There was a flash of disappointment in his eyes, and he straightened up like he had been hit.
“He’s right outside; I’ll have the nurse call him in for you in a minute, but...”
“No!” I panicked at his words, and my fear brought the protest out clearer and louder than I had been a second ago.
“No? You don’t want to see him?” Kenneth asked in confusion, a puzzled frown creasing his brow.
“No,” I repeated firmly.
I paused before answering him; not just to muster the strength to speak again, but also to first personally confront the reality of what I knew had happened.
Then I said it all with just one word: “Poison.”
His eyes widened in shock, and then realization. Eyes narrowing coldly, he turned to the nurse: “Get me those lab results right now.”
I called David consistently every hour, but he neither answered any of my calls, nor responded to any of the increasingly angry texts that followed, and as the hours passed, I went from curious, to irritated, to angry, and finally to panicked.
It was not like him to not respond at all to missed calls and texts; so, his total silence unnerved me. Assuming my ‘gift’ to Julie had successfully served its purpose and she had lost the baby, surely he could not be so upset over a child that had not even been born yet (especially when he already had three living children at home).
He could not respond to any of my texts, even if it was only to say something had come up and he would be home late? That led me to the conclusion that perhaps my ‘gift’ had been even more effective than I had hoped, and had gotten rid of not just the baby, but its mother as well.

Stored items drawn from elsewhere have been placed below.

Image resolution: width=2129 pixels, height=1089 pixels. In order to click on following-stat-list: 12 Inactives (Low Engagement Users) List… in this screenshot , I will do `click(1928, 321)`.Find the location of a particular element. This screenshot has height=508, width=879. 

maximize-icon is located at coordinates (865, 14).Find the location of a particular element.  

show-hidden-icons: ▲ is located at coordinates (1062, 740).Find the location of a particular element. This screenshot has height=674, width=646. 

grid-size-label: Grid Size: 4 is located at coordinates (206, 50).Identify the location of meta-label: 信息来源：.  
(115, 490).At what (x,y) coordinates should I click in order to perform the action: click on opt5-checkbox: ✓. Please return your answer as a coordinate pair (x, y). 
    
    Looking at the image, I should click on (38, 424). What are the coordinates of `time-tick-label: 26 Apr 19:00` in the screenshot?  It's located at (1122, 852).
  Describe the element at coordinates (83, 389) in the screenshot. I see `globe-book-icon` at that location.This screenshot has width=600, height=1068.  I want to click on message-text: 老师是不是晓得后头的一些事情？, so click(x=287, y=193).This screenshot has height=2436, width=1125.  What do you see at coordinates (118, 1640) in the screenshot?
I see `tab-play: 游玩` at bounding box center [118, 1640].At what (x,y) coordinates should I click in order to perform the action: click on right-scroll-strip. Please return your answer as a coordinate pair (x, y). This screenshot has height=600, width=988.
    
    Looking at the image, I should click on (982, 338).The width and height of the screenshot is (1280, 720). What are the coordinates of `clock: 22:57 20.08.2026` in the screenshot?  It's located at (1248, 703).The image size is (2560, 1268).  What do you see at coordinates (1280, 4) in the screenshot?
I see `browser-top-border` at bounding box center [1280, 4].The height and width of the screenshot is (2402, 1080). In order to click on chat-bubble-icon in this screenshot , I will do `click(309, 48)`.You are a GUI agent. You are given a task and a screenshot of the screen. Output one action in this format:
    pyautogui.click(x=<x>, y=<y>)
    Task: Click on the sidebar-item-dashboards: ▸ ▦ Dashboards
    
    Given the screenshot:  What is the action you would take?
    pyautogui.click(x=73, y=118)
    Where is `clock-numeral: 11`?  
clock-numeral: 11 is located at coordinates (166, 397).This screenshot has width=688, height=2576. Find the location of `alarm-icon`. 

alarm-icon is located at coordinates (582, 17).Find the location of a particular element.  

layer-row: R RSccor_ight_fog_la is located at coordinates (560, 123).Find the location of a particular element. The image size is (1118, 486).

Although I had believed I would be thrilled with that outcome, now that I was confronted with the thought of it as a real possibility, I was panicked rather than elated.
Because it had not actually been born yet, I did not think of the child Julie had been carrying as a living, breathing person, but even though I hated Julie with my entire being, it was difficult to consider the possibility that I had killed her.
Had I, who had never so much as slaughtered a chicken before, actually killed a fellow human being?